*Source text*.
########################################

Take Me To Church. Willy Chavarria SS23

Willy Chavarria took us to church (the Marble Collegiate Church in New York, to be precise) for a show that mixed his signature larger-than-life silhouettes with exquisite tailoring. It opened with a beautiful song performed a cappella in Spanish by Dorian Wood about the way borders keep us separated, which could be read literally but Chavarria meant it more metaphorically. “The song is about the division in our world,” he explained backstage afterward. “If you noticed in the show, the actors were divided by ethnicity, and that was not only to represent the division that we are experiencing, but to show the solidarity within the culture. To show the strength of people when they’re unified.” First, a group of men wearing extra-long T-shirts and Dickies walked out and placed bunches of roses on the altar. The first look was a navy tailored jacket with strong, wide shoulder pads that were situated ever so slightly beyond the natural line of the body, which worked to create a great amount of tension against the extra-long lapels that extended past the top of the torso. Its intersecting lines alluded to the Chi Ro symbol, also called a Christogram. The model, who wore a collared shirt and pleated wide-leg trousers as well, carried a cross at the center of his chest with one hand.

########################################

[Extracted data entries]
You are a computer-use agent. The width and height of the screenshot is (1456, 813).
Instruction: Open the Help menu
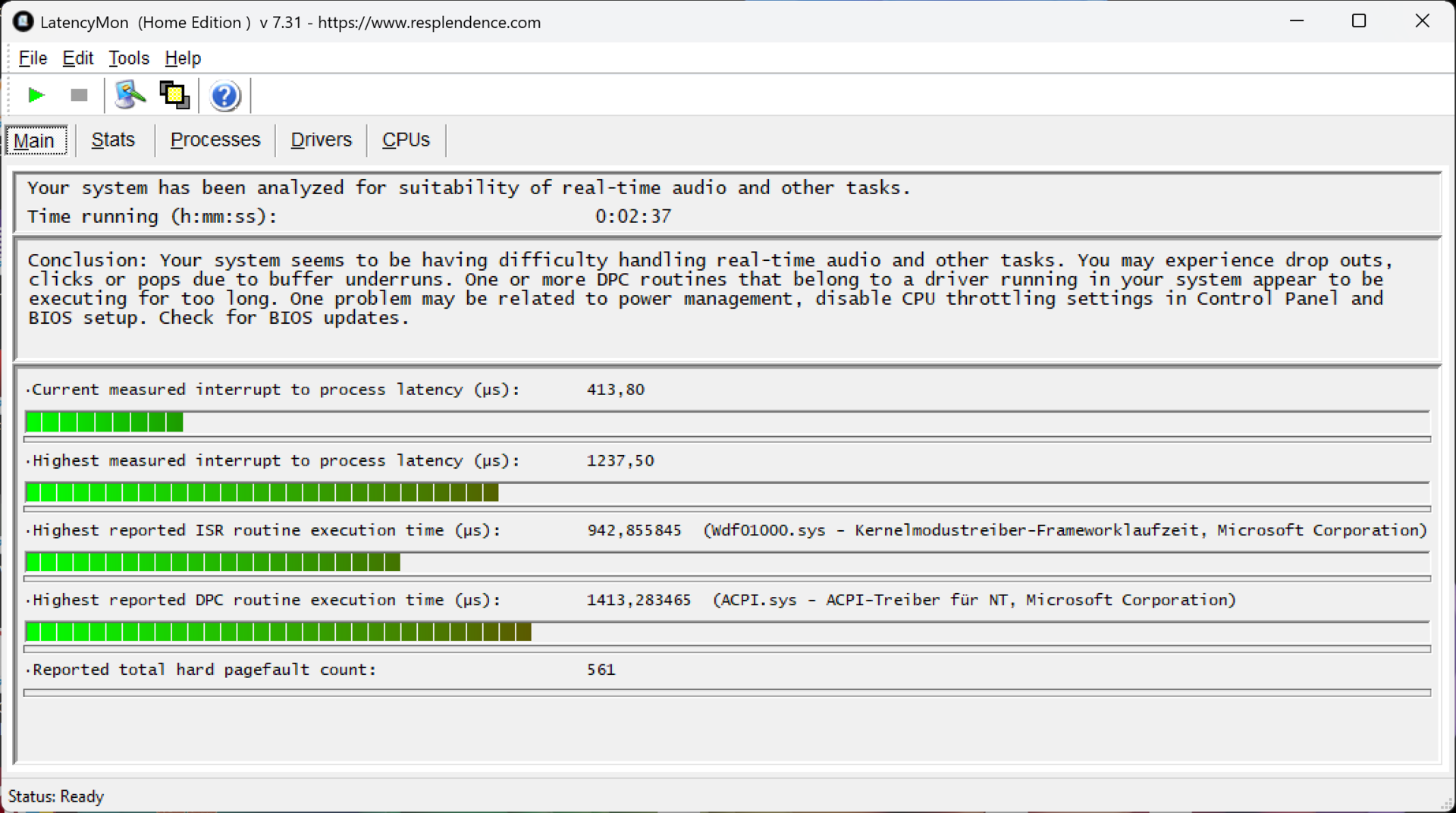coord(183,58)
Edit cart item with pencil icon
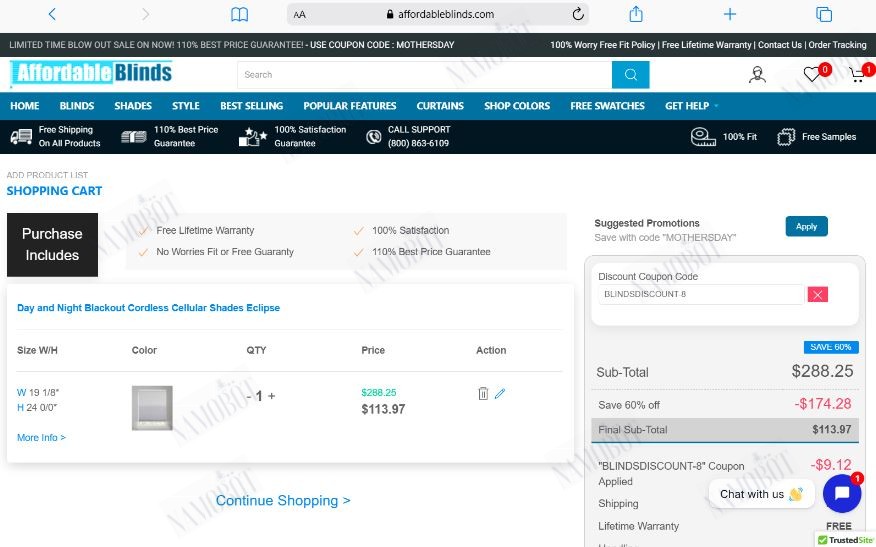876x547 pixels. [x=500, y=393]
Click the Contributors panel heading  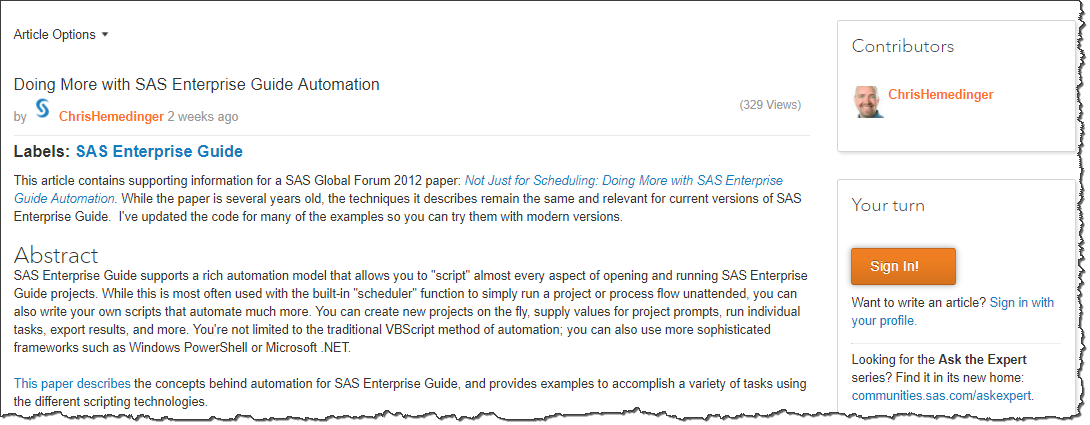point(903,47)
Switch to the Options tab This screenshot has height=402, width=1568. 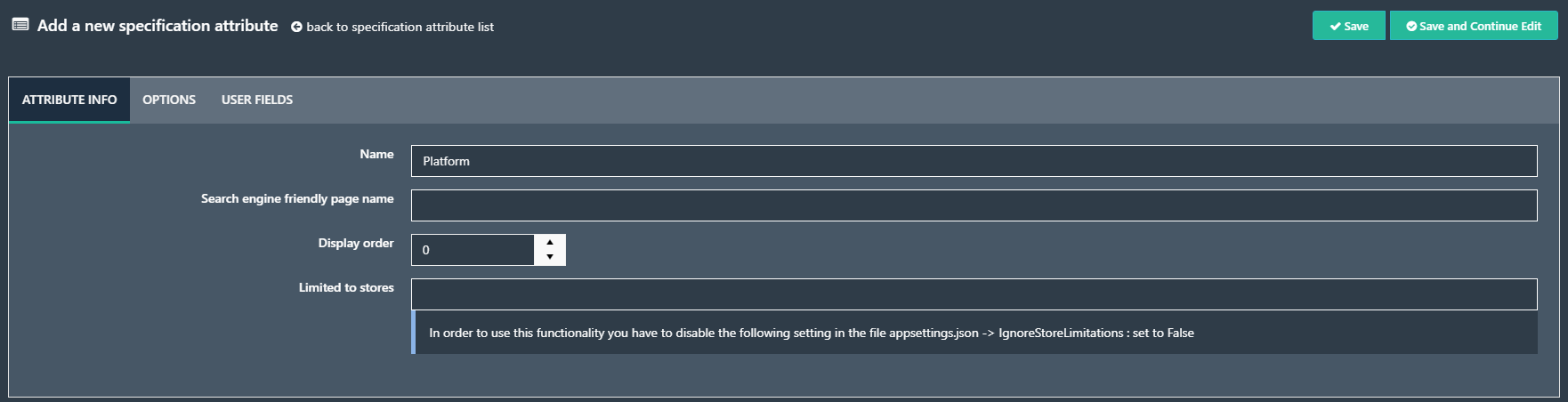169,100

########################################

*Exercises to complete*.
(1) According to the Willy Chavarria SS23 review, who sang at the opening of the show, and in what language?
(2) Summarize the Willy Chavarria SS23 review in two sentences.
(3) Pick up the Willy Chavarria SS23 review right after its last sentence and carry it further.

*Replies*.
(1) Dorian Wood sang a cappella in Spanish.

(2) Willy Chavarria held his SS23 show at the Marble Collegiate Church in New York, opening with Dorian Wood's a cappella song in Spanish about the division in our world, and casting actors divided by ethnicity to show both that division and the strength of people when they're unified. After men in extra-long T-shirts and Dickies placed roses on the altar, the first look was a navy tailored jacket with wide shoulder pads and extra-long lapels whose intersecting lines alluded to the Chi Ro symbol, worn with a collared shirt and pleated wide-leg trousers by a model holding a cross to his chest.

(3)
Chavarria, who recently won the National Design Award for Fashion Design, has always favored volume and extra-large silhouettes as a way to “reclaim [the] space that has been taken” from people of color, but there was a new level of softness and sensuality woven through his collection this time around. Though it was always played against more traditionally American masculine elements like varsity logo T-shirts and football jerseys, which he turned into short, princess-sleeve tops and layered over short-sleeve button-down shirts and paired with a skirt. Men wearing robes and dresses has been normalized on menswear runways, but it was interesting to see how, in the context of a church, the silhouettes completely changed meaning and were imbued with a sensibility that hinted at both a uniform as well as tradition. “The first piece I did [for the collection] I called the altar-boy cape, and I just had it on a mannequin in my studio for a long time as the rest of the collection came about, so it’s funny that the collection became as spiritually tied as it ended up being,” said the designer. The capes were worn by both male and female models who came out in a group halfway through the show. The absolute star of the show was a group of gorgeous fine-tailored pieces, like the slightly asymmetrical double-breasted silk tuxedo jacket with a giant fabric rose on the left shoulder, worn with fluid satin trousers. The rose also appeared on red silk taffeta trousers, complete with a ball gown–esque train and paired with a black leather tank, and again on a pair of extra-wide black satin trousers and matching button-down shirt, worn open at the chest and falling off the shoulders. “I felt like this was a show about good and evil,” the designer added. “Coming from a religious background, I’ve always been a firm believer that good out-wins evil, [but] I felt like there’s almost a loss of God right now in the world.” If it’s true that God is love and beauty, then this fashion show took us a little closer to heaven.

Collage by Edward Kanarecki.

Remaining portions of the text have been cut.